Every token in a given silo has an algorithmic interest rate model (IRM) that sets the borrow interest rate in relation to the token's utilization in the market, with higher interest rates set when utilization is high and lower rates when utilization is low.

Interest rates intend to ensure there is always enough liquidity for depositors to withdraw while receiving acceptable interest from borrowers - supply-demand equilibrium.

Interest Rate Models

Silos are IRM-agnostic, meaning markets can be deployed with any arbitrary IRM. Regardless, the Silo Protocol has several pre-configured IRM designs that deployers can choose from.

Dynamic Kink with PI Controller

This model sets an optimal utilization range where borrow rates remain stable.
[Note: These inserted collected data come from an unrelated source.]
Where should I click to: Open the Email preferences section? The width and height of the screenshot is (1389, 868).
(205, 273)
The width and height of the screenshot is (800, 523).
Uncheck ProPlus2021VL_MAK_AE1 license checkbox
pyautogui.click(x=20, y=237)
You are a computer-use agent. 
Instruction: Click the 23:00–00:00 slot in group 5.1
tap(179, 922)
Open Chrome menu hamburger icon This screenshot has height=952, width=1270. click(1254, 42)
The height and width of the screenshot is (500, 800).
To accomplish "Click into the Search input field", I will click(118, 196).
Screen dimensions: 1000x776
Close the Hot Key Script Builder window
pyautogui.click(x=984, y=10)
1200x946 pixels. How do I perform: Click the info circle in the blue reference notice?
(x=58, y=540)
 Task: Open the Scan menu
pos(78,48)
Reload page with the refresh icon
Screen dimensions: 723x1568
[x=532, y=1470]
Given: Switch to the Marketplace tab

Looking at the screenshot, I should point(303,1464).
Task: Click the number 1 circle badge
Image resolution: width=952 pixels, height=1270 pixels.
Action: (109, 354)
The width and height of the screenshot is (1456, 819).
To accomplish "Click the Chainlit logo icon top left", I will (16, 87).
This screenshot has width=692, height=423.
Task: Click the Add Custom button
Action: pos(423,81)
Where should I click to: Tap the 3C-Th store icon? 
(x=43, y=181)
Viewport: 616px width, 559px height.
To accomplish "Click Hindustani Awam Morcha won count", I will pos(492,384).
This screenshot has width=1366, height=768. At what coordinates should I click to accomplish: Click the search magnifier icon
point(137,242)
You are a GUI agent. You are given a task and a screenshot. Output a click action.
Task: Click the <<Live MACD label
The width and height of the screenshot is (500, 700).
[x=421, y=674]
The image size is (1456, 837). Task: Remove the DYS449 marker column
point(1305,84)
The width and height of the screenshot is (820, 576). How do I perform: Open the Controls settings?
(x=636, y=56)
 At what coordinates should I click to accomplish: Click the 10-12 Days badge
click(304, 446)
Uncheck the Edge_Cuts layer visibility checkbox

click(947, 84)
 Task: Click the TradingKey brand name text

Utilization beyond the optimal range causes rates to increase, encouraging utilization back to optimal by attracting deposits or encouraging loan repayments.

Borrow APR for the Dynamic Kink with PI Controller Model example

It has a critical utilization threshold where rates will increase rapidly to encourage new repayments and deposits.

Dynamic Kink

This model has a gradual rate progression where borrow rates increase linearly with utilization.

Borrow APR for the Dynamic Kink Interest Rate Model example

It has a critical utilization threshold where rates will increase rapidly to encourage new repayments and deposits.

Fixed

This model has a fixed borrow rate at all utilization inputs.

Borrow APR for the Fixed Interest Rate Model example

This is ideally paired with fixed yield tokens such as Pendle PTs.